Exercise objective
The answer must consist of every line in the records below that contains the string "screenshot".

Supplied information: Begin

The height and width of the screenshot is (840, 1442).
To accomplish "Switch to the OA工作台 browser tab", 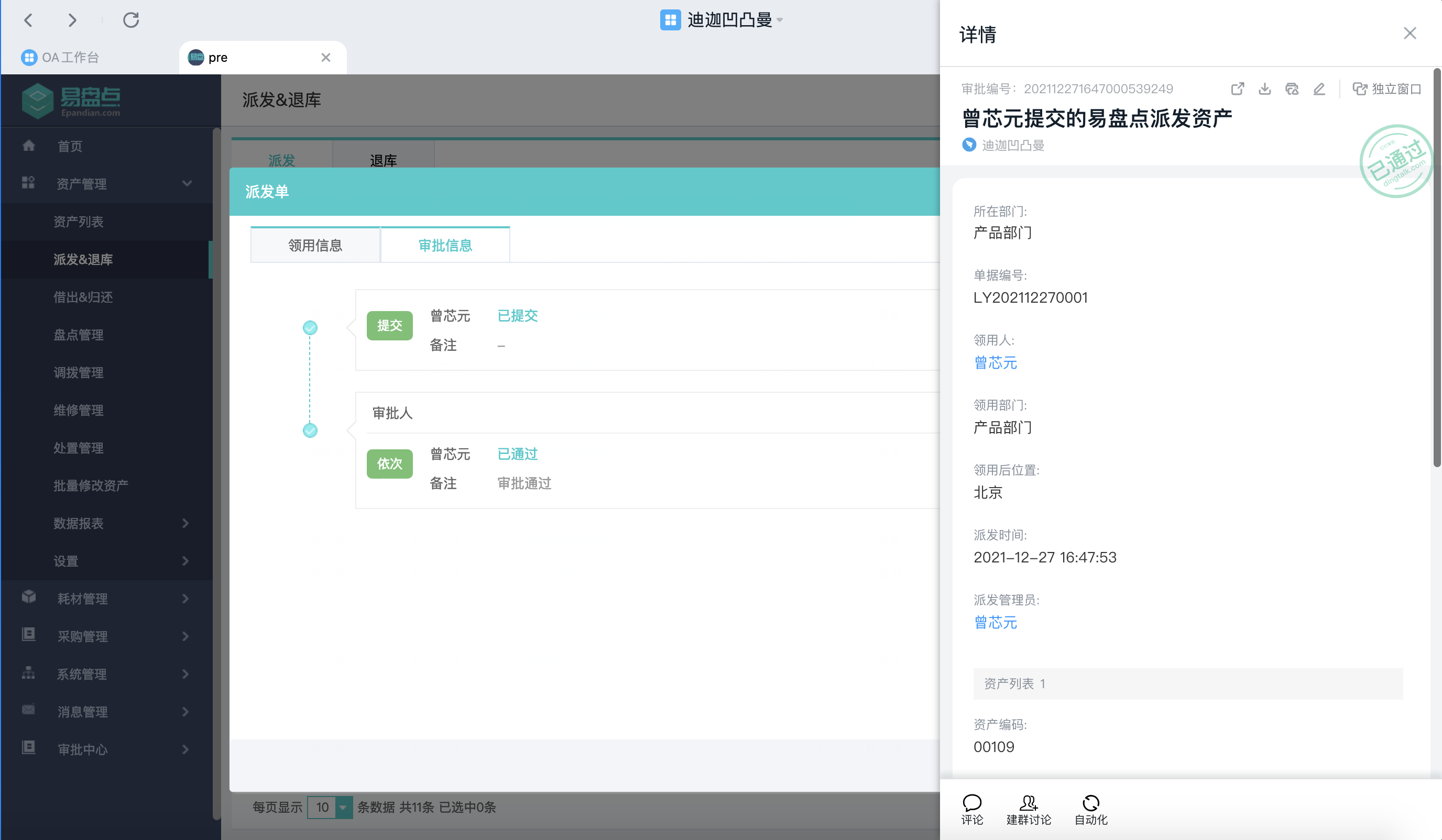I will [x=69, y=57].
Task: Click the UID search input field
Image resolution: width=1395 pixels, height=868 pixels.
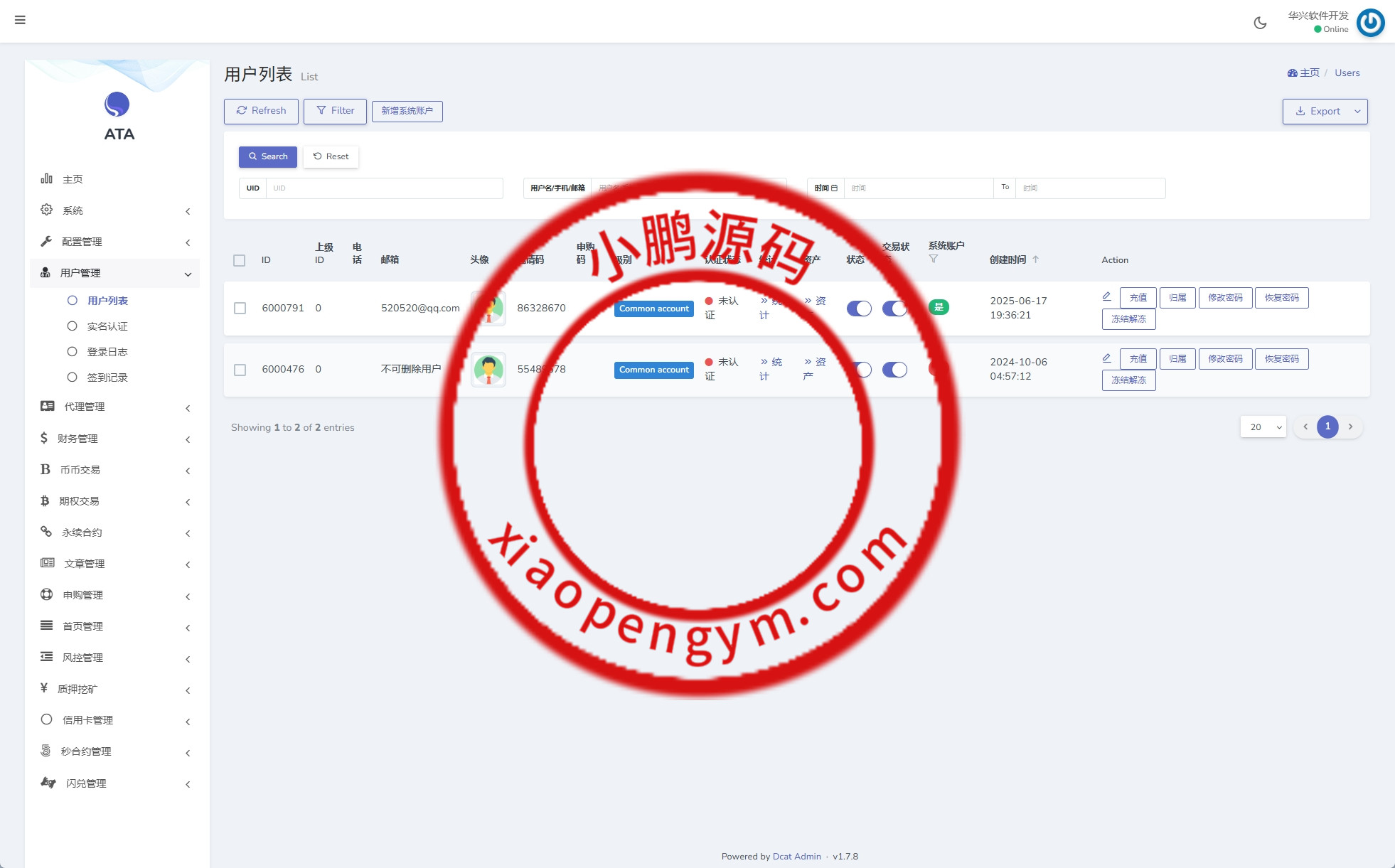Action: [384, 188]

Supplied information: End
Supplied information: Begin

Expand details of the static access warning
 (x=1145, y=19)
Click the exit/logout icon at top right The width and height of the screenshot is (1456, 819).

Supplied information: End

Result below
The height and width of the screenshot is (840, 1442).
Click the exit/logout icon at top right The width and height of the screenshot is (1456, 819).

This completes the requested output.